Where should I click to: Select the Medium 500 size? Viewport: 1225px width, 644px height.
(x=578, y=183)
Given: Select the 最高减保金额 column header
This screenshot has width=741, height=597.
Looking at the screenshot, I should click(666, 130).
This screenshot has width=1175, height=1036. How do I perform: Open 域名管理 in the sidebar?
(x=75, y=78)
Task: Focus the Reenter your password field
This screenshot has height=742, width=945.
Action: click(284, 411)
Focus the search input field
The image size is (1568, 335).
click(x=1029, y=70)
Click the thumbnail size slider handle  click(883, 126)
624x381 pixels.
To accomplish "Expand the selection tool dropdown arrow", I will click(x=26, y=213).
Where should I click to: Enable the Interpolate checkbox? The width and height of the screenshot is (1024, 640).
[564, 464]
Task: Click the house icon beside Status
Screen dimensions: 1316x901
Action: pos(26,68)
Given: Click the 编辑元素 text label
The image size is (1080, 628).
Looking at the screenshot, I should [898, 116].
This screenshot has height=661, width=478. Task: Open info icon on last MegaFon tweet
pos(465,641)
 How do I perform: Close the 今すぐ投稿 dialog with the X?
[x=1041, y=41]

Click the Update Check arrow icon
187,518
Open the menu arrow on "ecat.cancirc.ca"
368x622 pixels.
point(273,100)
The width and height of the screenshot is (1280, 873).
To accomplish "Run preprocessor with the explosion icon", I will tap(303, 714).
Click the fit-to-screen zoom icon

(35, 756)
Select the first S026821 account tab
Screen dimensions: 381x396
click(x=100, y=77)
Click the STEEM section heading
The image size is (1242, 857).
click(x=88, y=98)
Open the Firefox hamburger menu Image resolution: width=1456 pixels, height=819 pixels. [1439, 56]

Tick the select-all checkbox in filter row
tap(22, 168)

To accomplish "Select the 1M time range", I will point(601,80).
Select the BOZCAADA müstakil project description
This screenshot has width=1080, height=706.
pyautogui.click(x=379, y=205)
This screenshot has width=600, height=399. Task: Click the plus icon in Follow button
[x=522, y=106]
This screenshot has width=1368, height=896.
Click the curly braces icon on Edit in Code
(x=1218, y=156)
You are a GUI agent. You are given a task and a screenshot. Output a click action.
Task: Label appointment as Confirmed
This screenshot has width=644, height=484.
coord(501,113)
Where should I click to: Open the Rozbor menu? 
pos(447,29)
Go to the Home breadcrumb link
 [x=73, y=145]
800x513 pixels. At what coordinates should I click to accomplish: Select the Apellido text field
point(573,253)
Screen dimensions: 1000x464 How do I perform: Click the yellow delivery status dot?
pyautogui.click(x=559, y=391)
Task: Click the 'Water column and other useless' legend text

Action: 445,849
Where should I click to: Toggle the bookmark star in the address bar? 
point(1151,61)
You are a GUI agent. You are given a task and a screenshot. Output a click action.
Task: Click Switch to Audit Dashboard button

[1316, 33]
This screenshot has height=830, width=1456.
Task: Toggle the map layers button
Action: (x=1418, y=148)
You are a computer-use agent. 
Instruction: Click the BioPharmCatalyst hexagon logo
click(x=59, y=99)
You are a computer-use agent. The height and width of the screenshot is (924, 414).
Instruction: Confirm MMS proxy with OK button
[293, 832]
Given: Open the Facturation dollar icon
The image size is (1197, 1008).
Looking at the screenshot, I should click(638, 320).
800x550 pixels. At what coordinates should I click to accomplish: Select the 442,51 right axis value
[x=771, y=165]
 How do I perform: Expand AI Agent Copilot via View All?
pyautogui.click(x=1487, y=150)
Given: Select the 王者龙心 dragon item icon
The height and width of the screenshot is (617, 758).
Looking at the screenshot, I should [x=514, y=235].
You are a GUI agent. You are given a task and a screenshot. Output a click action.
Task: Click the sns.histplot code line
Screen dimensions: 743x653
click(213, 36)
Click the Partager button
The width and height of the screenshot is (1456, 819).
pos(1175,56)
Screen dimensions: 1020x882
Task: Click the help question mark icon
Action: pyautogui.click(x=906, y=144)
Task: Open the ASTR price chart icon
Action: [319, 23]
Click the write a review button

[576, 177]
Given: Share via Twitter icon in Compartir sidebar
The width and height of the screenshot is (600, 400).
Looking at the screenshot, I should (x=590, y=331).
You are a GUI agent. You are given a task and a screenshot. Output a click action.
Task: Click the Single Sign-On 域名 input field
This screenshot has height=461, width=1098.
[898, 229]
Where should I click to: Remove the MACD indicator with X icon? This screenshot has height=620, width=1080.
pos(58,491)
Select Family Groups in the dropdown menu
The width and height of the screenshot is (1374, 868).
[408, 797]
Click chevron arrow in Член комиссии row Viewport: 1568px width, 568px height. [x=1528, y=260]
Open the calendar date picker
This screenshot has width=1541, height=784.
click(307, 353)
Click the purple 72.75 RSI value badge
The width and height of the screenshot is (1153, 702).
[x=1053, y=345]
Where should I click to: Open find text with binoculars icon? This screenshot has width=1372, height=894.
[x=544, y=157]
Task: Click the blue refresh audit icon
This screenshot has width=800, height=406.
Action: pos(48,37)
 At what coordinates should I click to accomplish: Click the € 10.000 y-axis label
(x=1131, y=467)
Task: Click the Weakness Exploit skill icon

━━━━━━━━━━━━━━━━

EXERCISE DIRECTIONS.
Reproduce everything from the start of the records down to the line containing "tap(22, 168)", swapping "hamburger" for "kebab" and keeping every other part the same.

EXPECTED ANSWER.
Where should I click to: Select the Medium 500 size? Viewport: 1225px width, 644px height.
(x=578, y=183)
Given: Select the 最高减保金额 column header
This screenshot has width=741, height=597.
Looking at the screenshot, I should click(666, 130).
This screenshot has width=1175, height=1036. How do I perform: Open 域名管理 in the sidebar?
(x=75, y=78)
Task: Focus the Reenter your password field
This screenshot has height=742, width=945.
Action: click(284, 411)
Focus the search input field
The image size is (1568, 335).
click(x=1029, y=70)
Click the thumbnail size slider handle  click(883, 126)
624x381 pixels.
To accomplish "Expand the selection tool dropdown arrow", I will click(x=26, y=213).
Where should I click to: Enable the Interpolate checkbox? The width and height of the screenshot is (1024, 640).
[564, 464]
Task: Click the house icon beside Status
Screen dimensions: 1316x901
Action: pos(26,68)
Given: Click the 编辑元素 text label
The image size is (1080, 628).
Looking at the screenshot, I should [898, 116].
This screenshot has height=661, width=478. Task: Open info icon on last MegaFon tweet
pos(465,641)
 How do I perform: Close the 今すぐ投稿 dialog with the X?
[x=1041, y=41]

Click the Update Check arrow icon
187,518
Open the menu arrow on "ecat.cancirc.ca"
368x622 pixels.
point(273,100)
The width and height of the screenshot is (1280, 873).
To accomplish "Run preprocessor with the explosion icon", I will tap(303, 714).
Click the fit-to-screen zoom icon

(35, 756)
Select the first S026821 account tab
Screen dimensions: 381x396
click(x=100, y=77)
Click the STEEM section heading
The image size is (1242, 857).
click(x=88, y=98)
Open the Firefox kebab menu Image resolution: width=1456 pixels, height=819 pixels. [1439, 56]

Tick the select-all checkbox in filter row
tap(22, 168)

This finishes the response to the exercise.